Metropolitan News-Enterprise


Wednesday, February 9, 2005


Page 1


C.A. Limits Power to Hear Renewed Summary Judgment Motion


By KENNETH OFGANG, Staff Writer/Appellate Courts


A trial court’s inherent power to revisit its own rulings does not permit it to entertain a renewed summary judgment motion in the absence of new facts or a change in the law, the Court of Appeal for this district ruled yesterday.

Reversing a summary judgment favoring a stock brokerage in a dispute with a former employee over the structure of the company’s stock purchase plan, Div. Seven concluded the trial judge violated Code of Civil Procedure Sec. 437c(f)(2). The statute requires a party moving for summary judgment a second time to establish “newly discovered facts or circumstances or a change of law supporting the issues reasserted.”

The suit was brought as a putative class action by David B. Schachter against Salomon Smith Barney, Inc. and its parent company, now known as Citigroup, Inc.

Plan Challenged

Schachter, a former financial consultant at Smith Barney, challenged a feature of the Capital Accumulation Plan, which allowed employees to apply a portion of their deferred compensation to the purchase of discounted company stock. The shares were restricted and did not vest before the employee had been with the company two years.

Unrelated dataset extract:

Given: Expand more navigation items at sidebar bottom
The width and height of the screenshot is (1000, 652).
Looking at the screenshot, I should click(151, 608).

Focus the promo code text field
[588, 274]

If the employee quit or was fired for cause before the two years was up, however, he would lose both the stock and the deferred compensation used to purchase the shares. Schachter claimed that this aspect constituted a deprivation of earned wages, in violation of the Labor Code, as well as common-law conversion and a violation of the Unfair Business Practices Act.

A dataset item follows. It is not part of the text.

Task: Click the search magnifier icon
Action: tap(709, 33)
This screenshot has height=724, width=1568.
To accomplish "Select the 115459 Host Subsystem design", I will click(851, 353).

The defendants’ first motion for summary judgment was denied by Los Angeles Superior Court Judge Aurelio Munoz in 2000. Munoz reasoned that unlike a bonus plan, in which the bonus is not earned until the employee has worked for the company the requisite period of time, the CAP required an employee to give back money that the employee had already been paid.

“This amounts to a rebate to the employer in violation of Labor Code [Sec.] 224 since the employee is getting nothing back in return,” Munoz wrote.

Ruling Cited

Two years later, however, the defendants renewed the motion, citing a ruling by Los Angeles Superior Court Judge Carolyn Kuhl upholding the legality of a similar plan offered by another stock brokerage.

Judge Victoria Chaney, to whom the Schachter case had been reassigned, questioned whether she could overturn Munoz’s ruling.

“Judge Kuhl’s opinion, although interesting, is not precedent, it’s not binding on me, and it has no effect in this case,” Chaney wrote. “And it doesn’t really matter whether I agree or disagree with Judge Munoz, the reality is, he made a ruling and we’re all going to be living with it.”

A month later, however, following a case management conference, Chaney granted summary judgment for the defendants under the court’s inherent power to reconsider its own rulings sua sponte.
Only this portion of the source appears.